(A vida política espanhola é uma fonte inesgotável de reflexão e controvérsia, nada que não fosse antecipável se tivermos em conta toda a complexidade da transição democrática em Espanha, após uma ditadura violenta instalada na sequência de uma Guerra Civil que deixou marcas em muita gente e em muitas instituições. À esquerda, incluindo a mais radical e à direita, incluindo o extremismo do VOX que vai mostrando as suas garras, há matéria que baste para acompanhar, não propriamente para extrapolação fácil cá para dentro, já que o contexto da sociedade espanhola é único, mas para refletir sobre tendências e questões mais gerais da ação política. Já ao centro não há nada praticamente a acrescentar, uma vez que a polarização política avançou rápida e irreversivelmente, destruindo praticamente tudo o que era centrista à sua frente. Mais ainda, a vida política espanhola é marcada por uma outra especificidade, essa praticamente única em todas as latitudes, que é a importância do regionalismo nacionalista na política nacional, veja-se a sua relevância para explicar a por vezes incompreensível resistência do governo de Sánchez. Por estes dias, a matéria de controvérsia anda pelos lados do enfraquecido PODEMOS, a força política espanhola mais próxima em termos de ideário do nosso Bloco de Esquerda. É conhecida a evolução operada na direção desta força política quando Pablo Iglésias abandonou a liderança, entregando-se intermediamente à docência de ciência política. Não tendo conseguido a sua aceitação definitiva na cátedra de Ciência Política, creio que na Complutense de Madrid, Iglésias refugiou-se primeiro em podcasts para continuar a divulgar o seu pensamento crítico, acabando neste momento por dirigir um bar na capital espanhola que pretendia introduzir um ambiente de tertúlia política.
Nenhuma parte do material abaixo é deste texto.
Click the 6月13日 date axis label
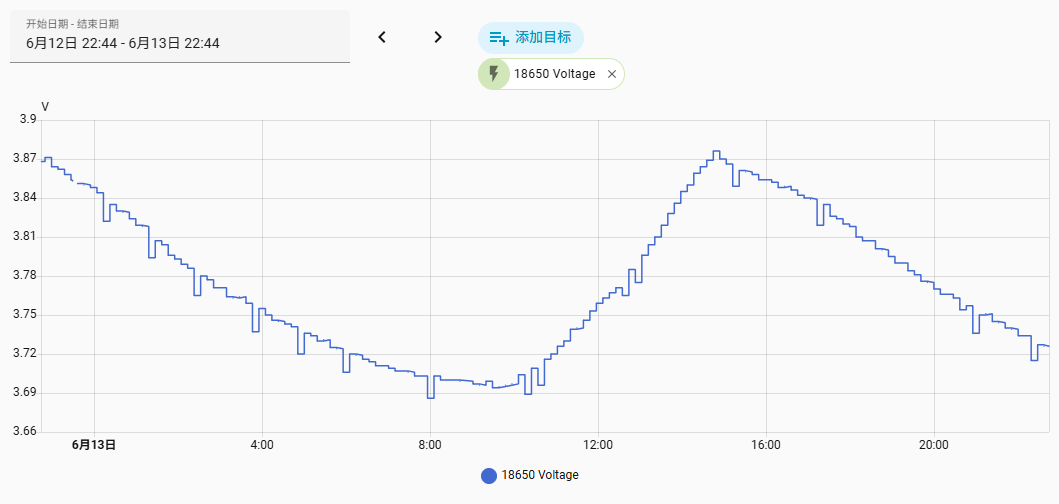The height and width of the screenshot is (504, 1059). pyautogui.click(x=94, y=445)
A sua mulher Irene Montero continuou ativa na política em torno de temas fraturantes, mas globalmente o PODEMOS está hoje reduzido, senão a uma insignificância, pelo menos a uma perda de influência, cedendo a liderança da esquerda mais radical ao SUMAR de Yolanda Diáz).
Qual é então a controvérsia que por estes dias tem animado o já enfraquecido PODEMOS e que levou o jornalista Roberto L. Blanco Valdés a falar de fariseismo do casal Montero-Iglésias?
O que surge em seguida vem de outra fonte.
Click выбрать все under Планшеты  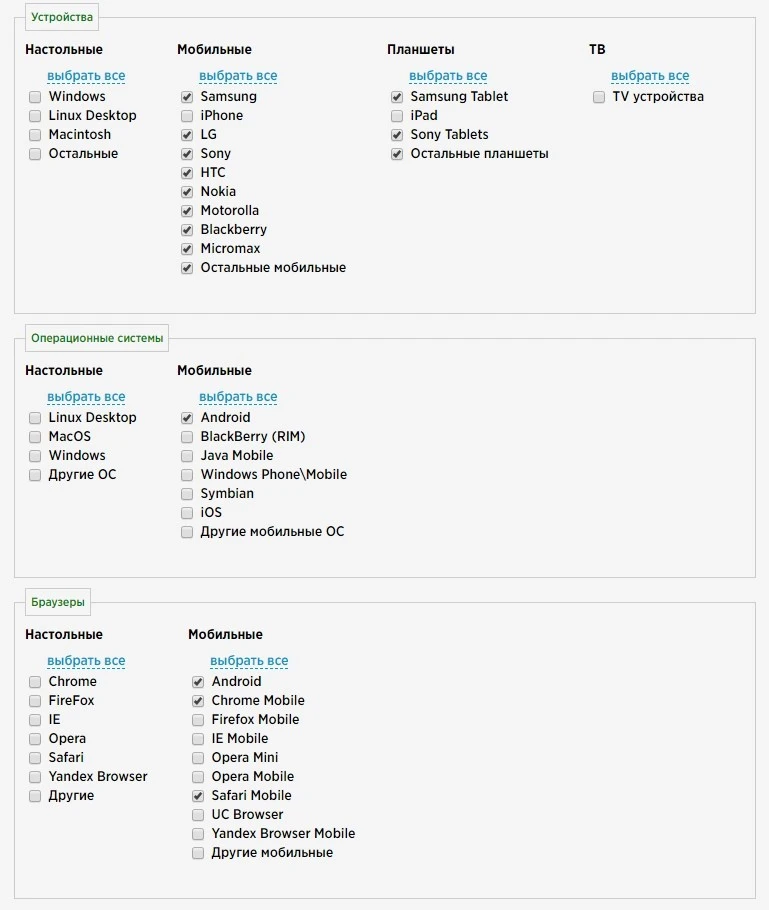(448, 76)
Há alguns anos, ainda o PODEMOS contava nas sondagens, o casal foi envolvido numa polémica de intensidade média quando adquiriu um Madrid uma moradia de perfil em parte desligado do discurso político que era apanágio de Iglésias e Montero. Não se tratando de uma moradia de luxo resplandecente, o perfil adquirido era claramente dissonante do estilo com que o PODEMOS fazia então política. A controvérsia, de média intensidade repito, não teve um impacto significativo e o casal pôde continuar a sua vida então programada.
O casal volta a estar nos holofotes do comentário crítico. O jornalista Blanco Valdés dá-se ao luxo de ir buscar à Real Academia Espanhola e ao seu dicionário a definição de fariseu: “Homem hipócrita, especialmente porque finge-se de virtuoso e julga com severidade os demais”. Ou seja, alguém que pretende que cumpramos regras que ele próprio não respeita.
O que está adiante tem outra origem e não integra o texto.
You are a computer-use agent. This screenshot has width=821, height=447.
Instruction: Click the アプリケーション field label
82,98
A matéria da controvérsia mais recente é por muita boa gente classificada como exemplo de populismo que está a contaminar a política, mas uma análise mais séria mostra que a interpretação pode estar errada. O casal Montero-Iglésias é agora acusado de, assumindo uma postura claramente contrária ao seu ideário e defesa acérrima da educação pública como mitigadora de desigualdades, ter colocado os seus dois filhos, creio que gémeos, num colégio privado, tão frequentes e conhecidos em Espanha. O casal tem obviamente toda a liberdade de querer dar aos filhos a educação esmerada que ambiciona, mas nos tempos correntes será populismo criticá-los por isso ou trata-se simplesmente de uma incoerência de pensamento a que um cidadão eleitor medianamente atento é sensível? Em meu entender, o eleitorado atual é particularmente sensível a estas incoerências entre pensamento e prática, entre parecer e ser efetivamente, pelo que a defesa da educação pública, quando assumida, tem consequências óbvias sobre o posicionamento vivencial de quem assume essa defesa. A pretensa superioridade moral da esquerda é algo de insuportável e a classe política da esquerda mais jovem e alternativa parece não ter compreendido ainda que a incoerência de posições a pode levar ao caminho da irrelevância.
Populismo? Neste caso, olhe que não …
Haverá outros domínios em que esse combate é fundamental. No caso vertente há apenas que reconhecer que a incoerência se paga caro.